Istruzioni di lavoro:
1. Ripeti parola per parola il passo del profilo di Riccardo Cocciante che parte da "Riccardo Cocciante: un" e arriva fino a "e madre francese.".
2. Nel profilo di Riccardo Cocciante, con quale brano l'artista trionfa al Festival di Sanremo del 1991?

══ Estratto del documento

Riccardo Cocciante: un profilo

Cocciante (1)

Sessantanove anni da poco compiuti (20 febbraio) per Riccardo Cocciante, cantautore, interprete, compositore e musicista nato a Saigon, in Vietnam, da padre italiano e madre francese.

Trasferitosi tredicenne a Roma, probabilmente per sfuggire al duro conflitto che sarebbe esploso di lì a poco nello stato asiatico (Guerra del Vietnam), inizia a farsi notare esibendosi nei club capitolini, fino a quando non riceve, nel 1972, un contratto con la RCA Italiana (casa discografica che ha lanciato, tra gli altri, De Gregori, Venditti, Dalla, Mango), per la quale esordisce nello stesso anno con Mu.

Il sodalizio artistico con l’etichetta durerà fino al 1982, per un totale di nove album.

Nel 1983 passa alla Virgin Records, registrando il nuovo album Sincerità negli Stati Uniti, insieme ai musicisti della rock band Toto. Nel 1989 si trasferisce a Miami, per poi tornare in Italia nel ’91, anno in cui trionfa alla quarantunesima edizione del Festival di Sanremo, con il brano “Se stiamo insieme“.

Si dedica, intanto, con sempre maggiore passione all’attività di compositore, che lo condurrà ad essere autore di tre opere musicali, quali Notre Dame de Paris (1998), Le petit prince (2002) e Giulietta e Romeo (2007), ispirate rispettivamente alle opere di Hugo, Antoine de Saint-Exupérì e Shakspeare.

Ha pubblicato anche dei 45 giri con gli pseudonimi di Riccardo Conte e Richard Cocciante, nome, quest’ultimo, con il quale è famoso anche in Francia.

Artista estremamente versatile, che si è ben diviso tra musica italiana, francese e musical. La sua più celebre marca di fabbrica è il modo di cantare, arrabbiato e disperato. Il suo difetto, invece, sta nel non aver saputo mai produrre un album che suonasse davvero perfetto. Ogni suo lavoro infatti, tolto davvero un paio, coniugava brani estremamente pregevoli ad episodi decisamente scialbi ed incolori

 

ALCUNI ASCOLTI (1972-82):

Mu (1972)

L’esordio avviene con un concept album di stampo filosofico-religioso, avvicinabile al progressive, genere che In Italia avrebbe avuto la sua esplosione proprio in quell’anno, con le opere prime del Banco del mutuo soccorso e della PFM (rispettivamente Banco del Mutuo soccorso e Storia di un minuto).

Album di nove tracce, suddiviso in quattro parti composta ciascuna da due brani, cui si aggiunge un’introduzione generale. Tra i musicisti Carlo Rustichelli.

Lavoro estremamente coraggioso, dalle sonorità molto particolari (sono utilizzati synth, sitar, flauto, arpa indiana) ma, nel complesso, poco assimilabile e un po’ confusionario.

════
══ Dati grezzi

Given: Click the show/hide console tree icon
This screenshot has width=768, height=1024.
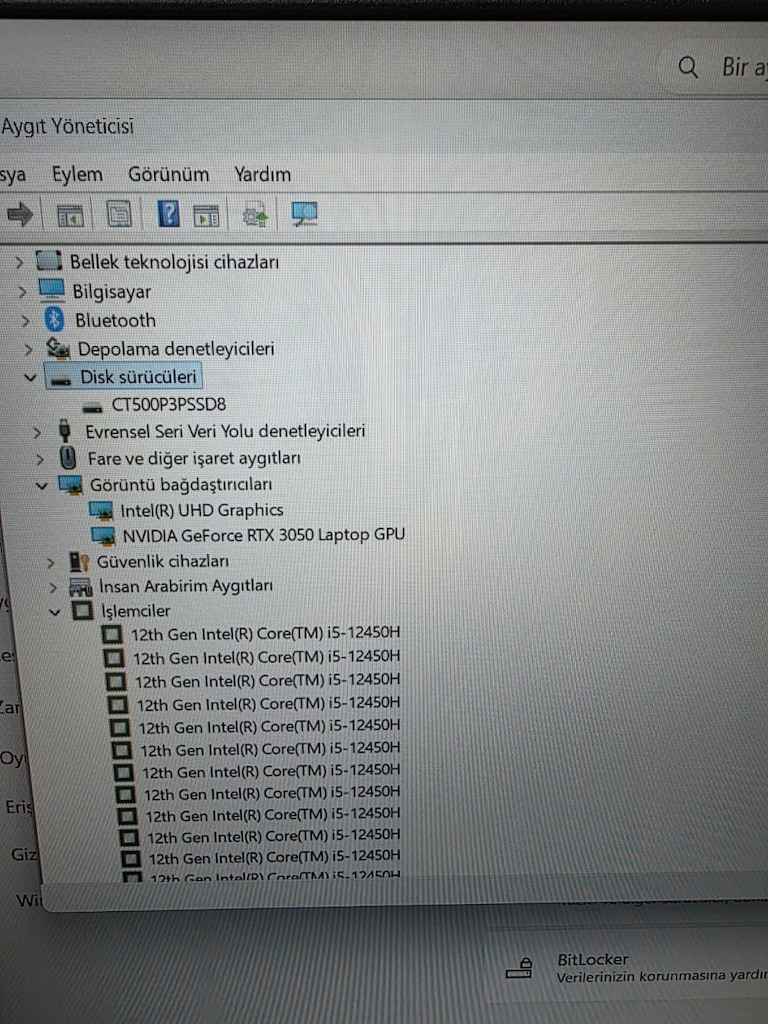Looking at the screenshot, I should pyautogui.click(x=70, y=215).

════
══ Dati grezzi

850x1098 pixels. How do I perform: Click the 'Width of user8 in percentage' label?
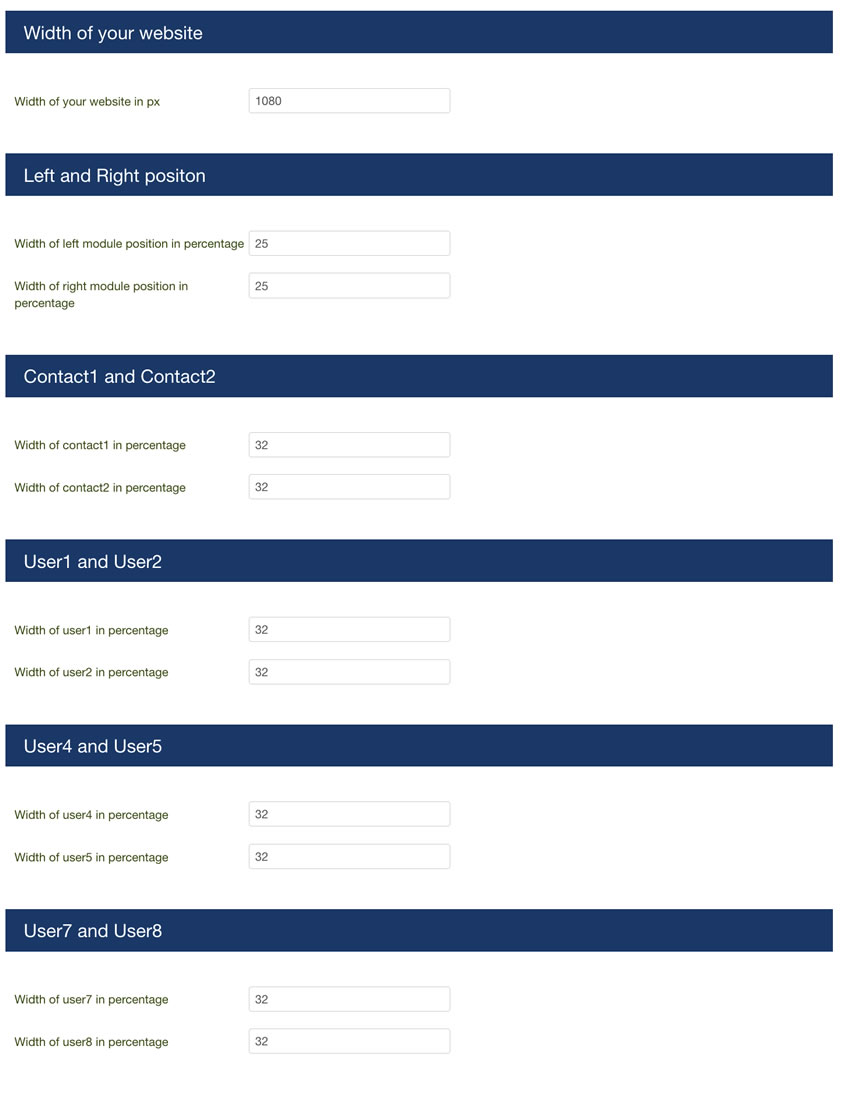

════
══ Dati grezzi

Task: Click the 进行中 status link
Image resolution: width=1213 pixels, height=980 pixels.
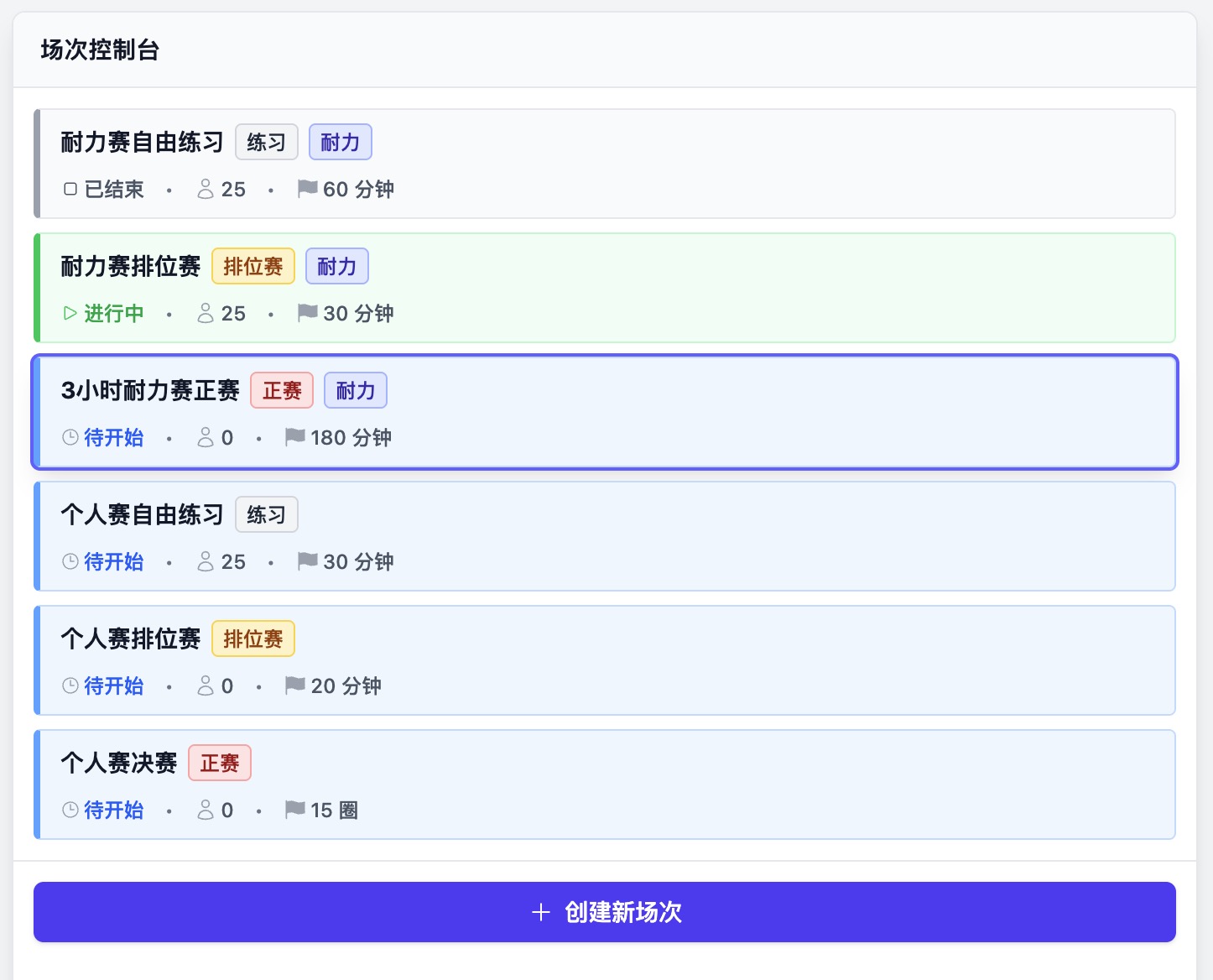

════

Risposte ai problemi:
1.
Riccardo Cocciante: un profilo

Cocciante (1)

Sessantanove anni da poco compiuti (20 febbraio) per Riccardo Cocciante, cantautore, interprete, compositore e musicista nato a Saigon, in Vietnam, da padre italiano e madre francese.

2. Con il brano "Se stiamo insieme".